RF's Financial News

RF's Financial News

Sunday, March 18, 2012

This Week in Barrons - 3-18-12

This Week in Barons: 3-18-12:

Let’s Pull Back the Curtain, and See Who's REALLY in Charge?

I know I sometimes complain about people that call a “Christmas Tree” a “Holiday Tree.” And I complain about the school in the northeast that didn't want to offend anyone with St. Patrick’s Day, so they changed it to Happy Green Day. And while incidents like these drive me crazy, there are real questions brewing as to Who’s Driving our Country’s Ship?

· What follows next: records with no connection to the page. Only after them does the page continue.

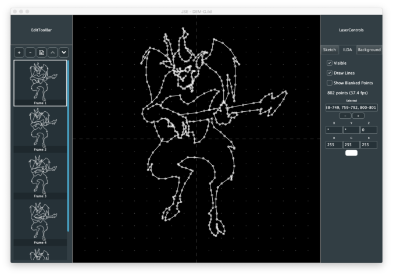Enable Show Blanked Points

pos(330,83)
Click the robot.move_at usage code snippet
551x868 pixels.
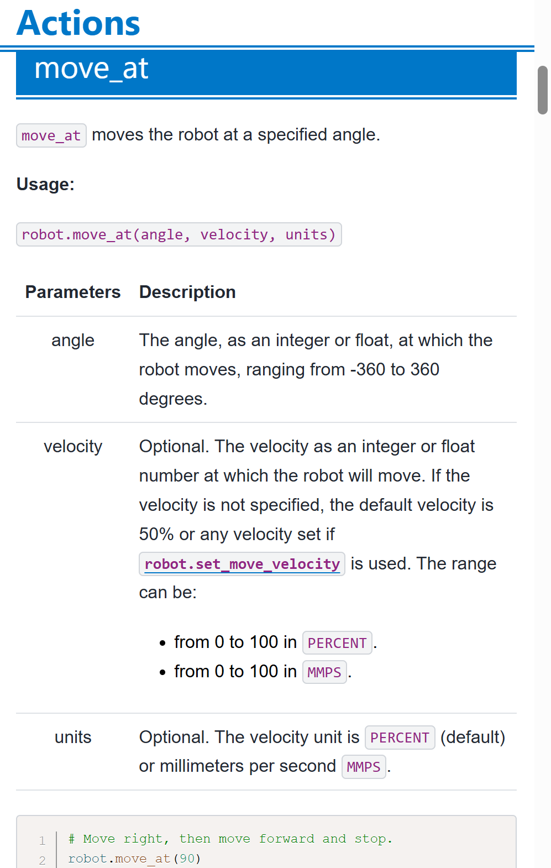point(179,235)
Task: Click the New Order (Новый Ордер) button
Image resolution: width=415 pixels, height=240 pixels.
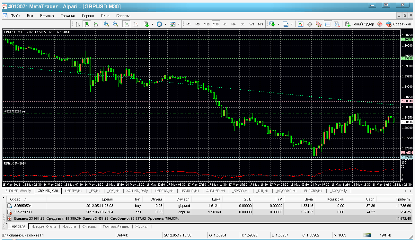Action: tap(360, 24)
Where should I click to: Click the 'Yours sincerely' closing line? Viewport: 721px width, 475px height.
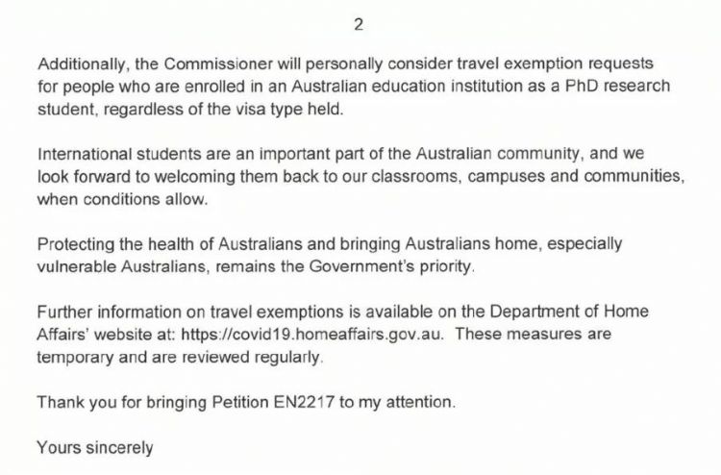pyautogui.click(x=95, y=447)
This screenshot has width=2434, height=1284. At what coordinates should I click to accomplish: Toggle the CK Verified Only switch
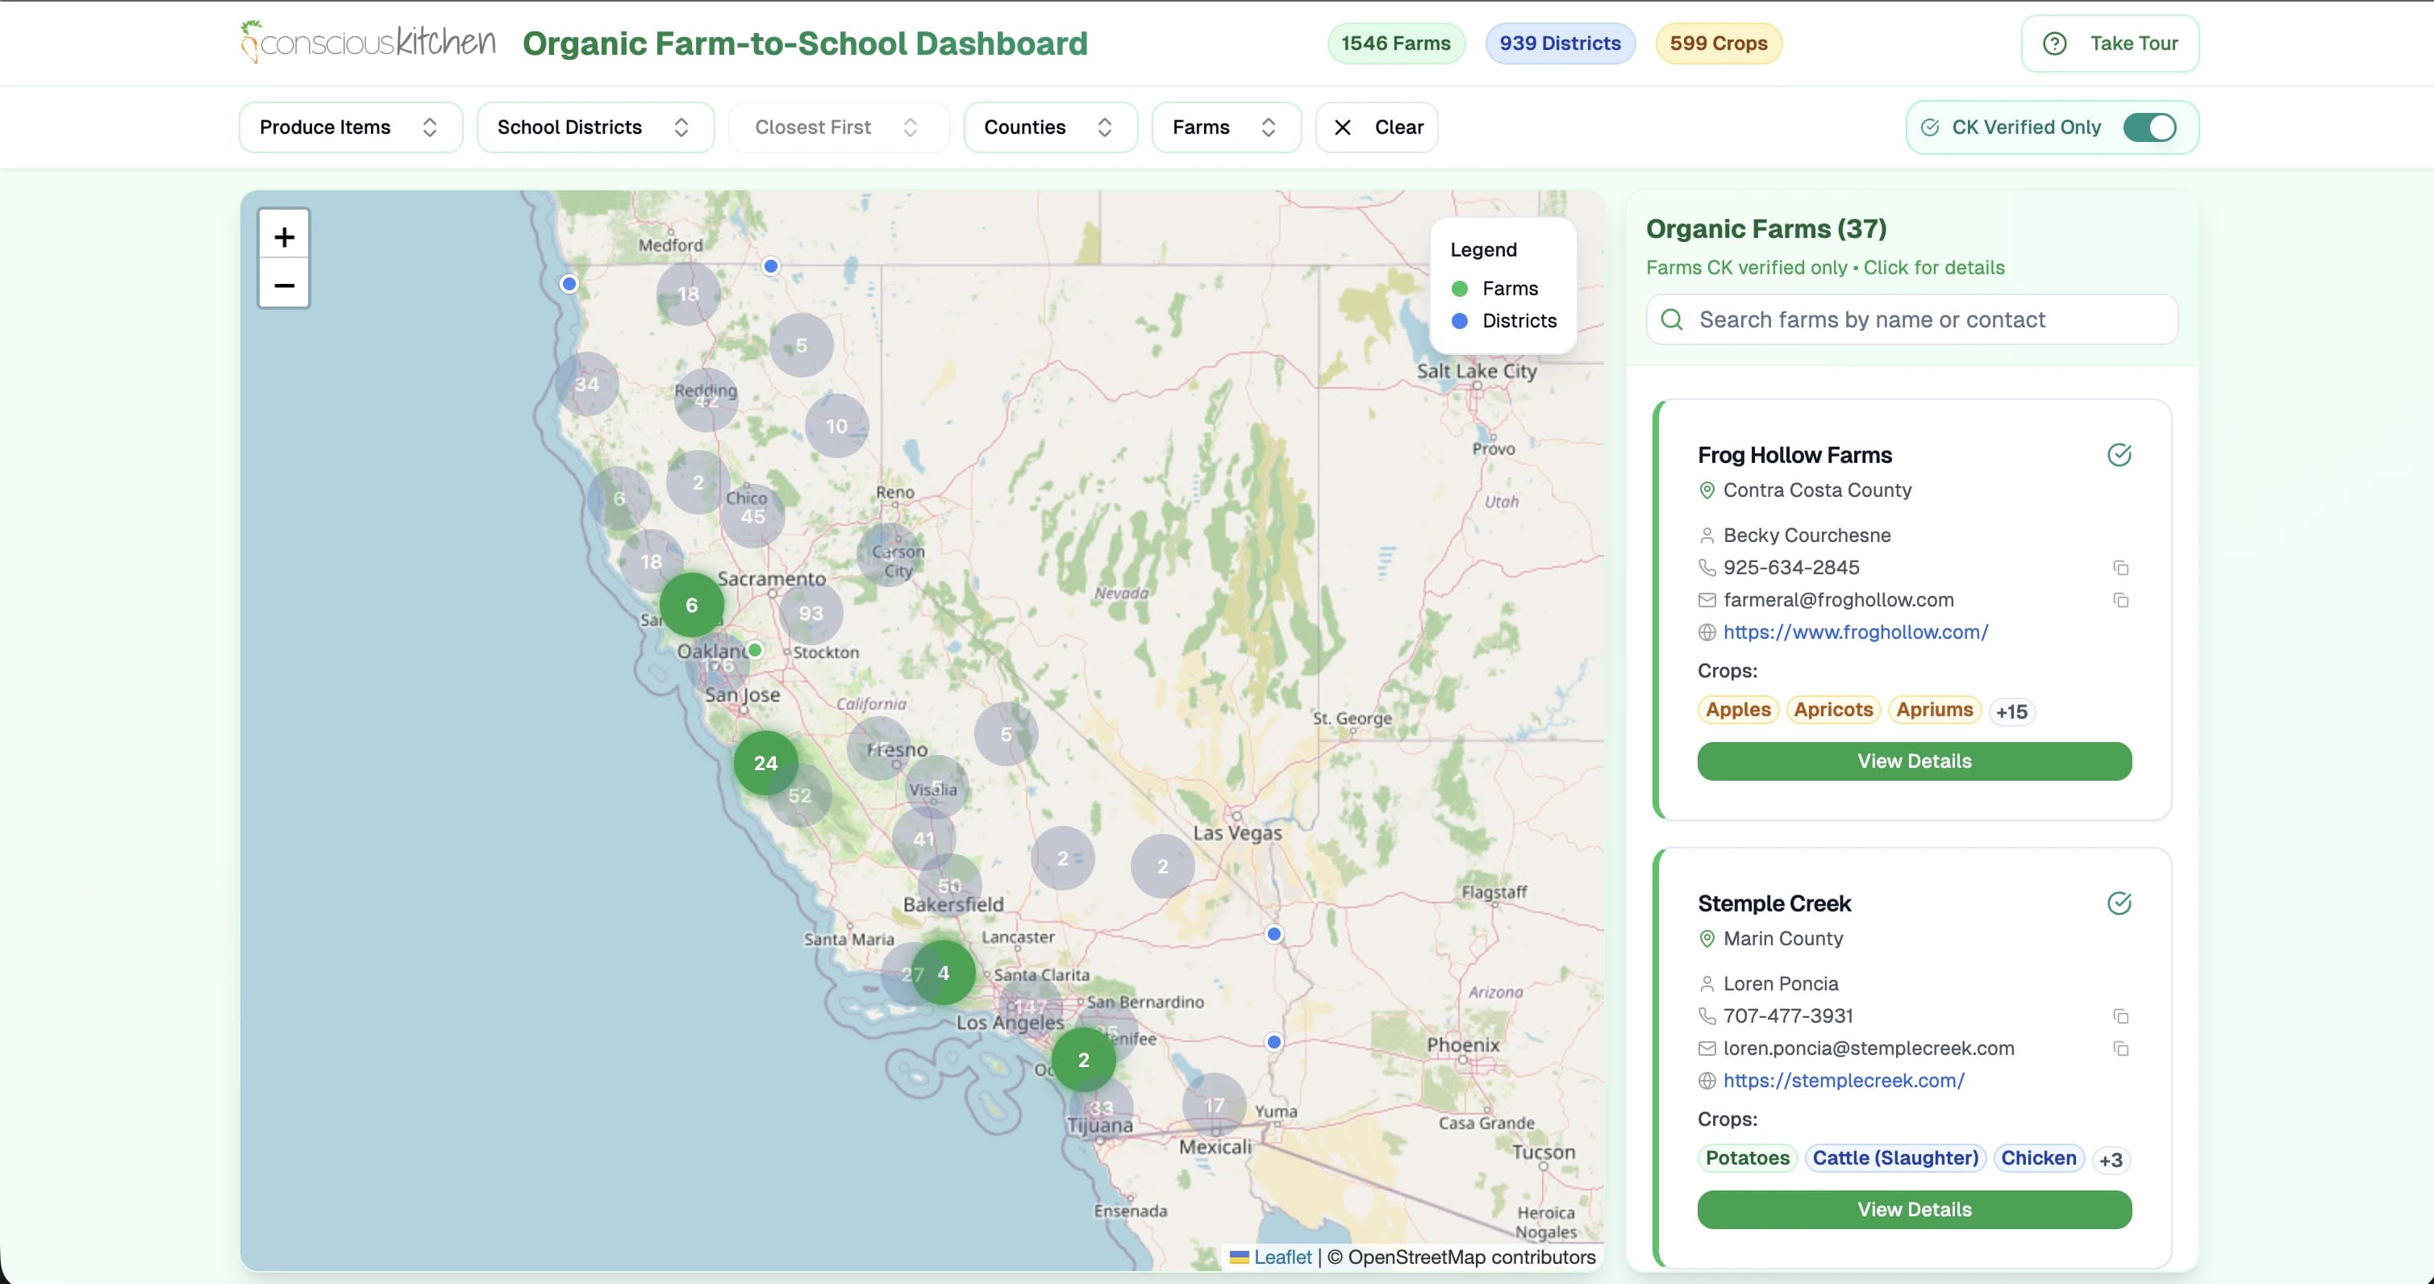[2149, 128]
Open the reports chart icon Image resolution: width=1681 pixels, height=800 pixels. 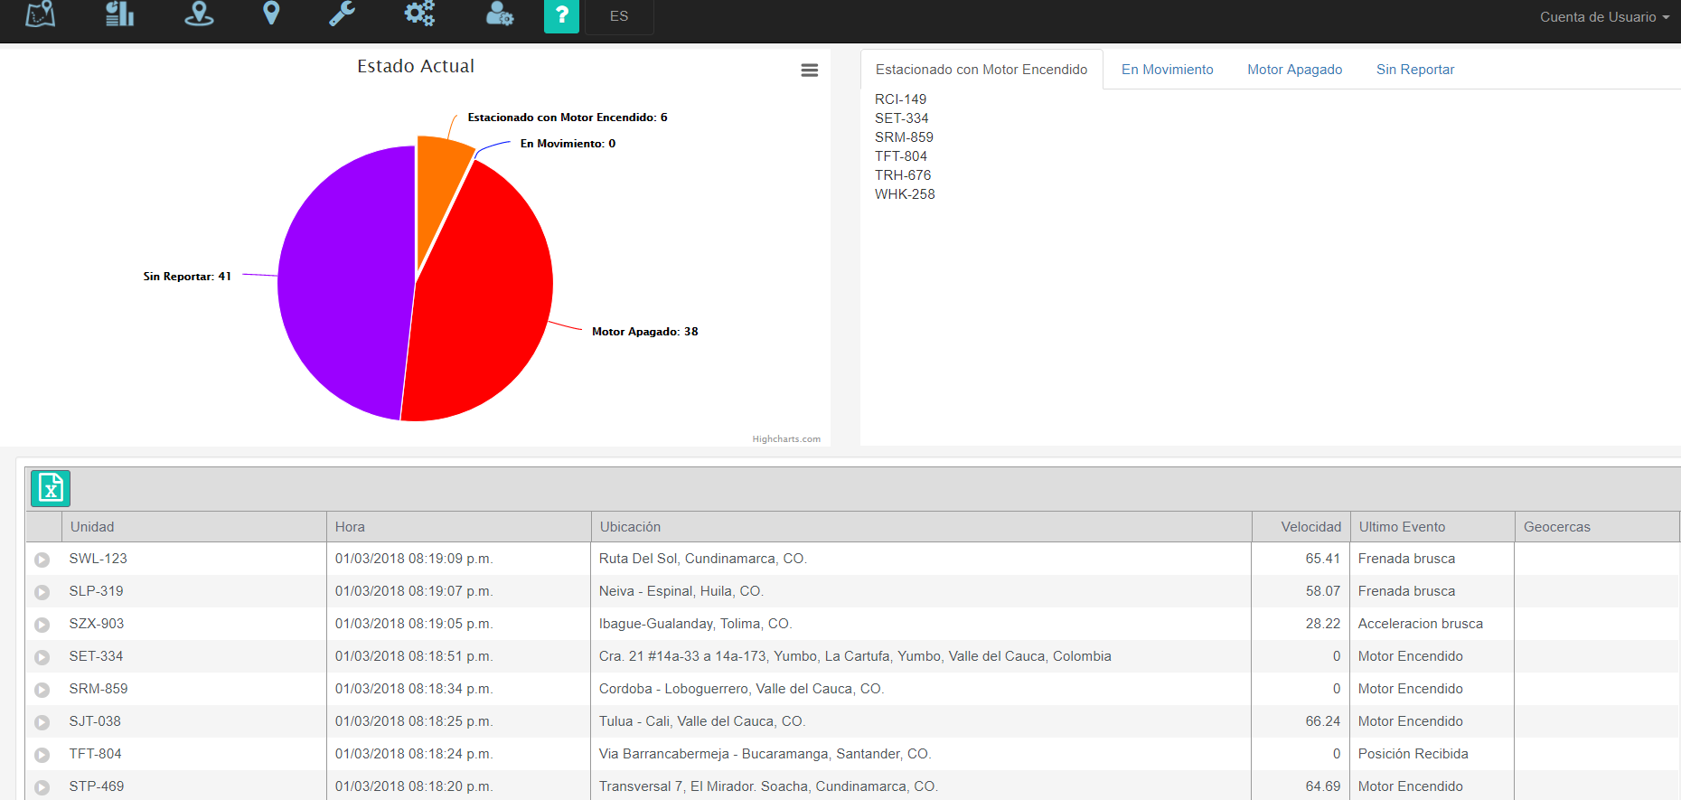[x=119, y=14]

Leon Panetta is our Defense Secretary under Obama. While his background shows he was in charge of the CIA, he really does NOT have a military background. As you know, the Middle East is a powder keg, with the Iran vs Israel tensions – along with all of the religious factions that always seem to be warring with each other. When asked about our possible involvement in Syria, Mr. Panetta said that he'd “go to the UN to seek legal authority for any military strike on Syria, and would come to Congress and inform them.” Now that caused Congress’s jaw to drop (and my own) – as to why Obama would seek the approval of the UN to go into Syria versus the U.S. Congress. When asked that very question, Mr. Panetta didn’t waver and cited a UN agreement document that President Truman signed in 1945, called the United Nations Participation Act. In it, there's language that says the US President doesn't need Congress to get involved in military operations the UN deems allowable or necessary. This stinks! It’s really just like General Smedley said so many years ago, "War is a racket, with untold profits for the right people. Power and money, it's a big time combination and no silly piece of paper is going to stand in the way of either.” Unfortunately, it's no longer “Holiday Trees” and "Happy Green Day", we have escalated to the reality that we’re allowing the governing body of the UN to decide when OUR soldiers are going to war.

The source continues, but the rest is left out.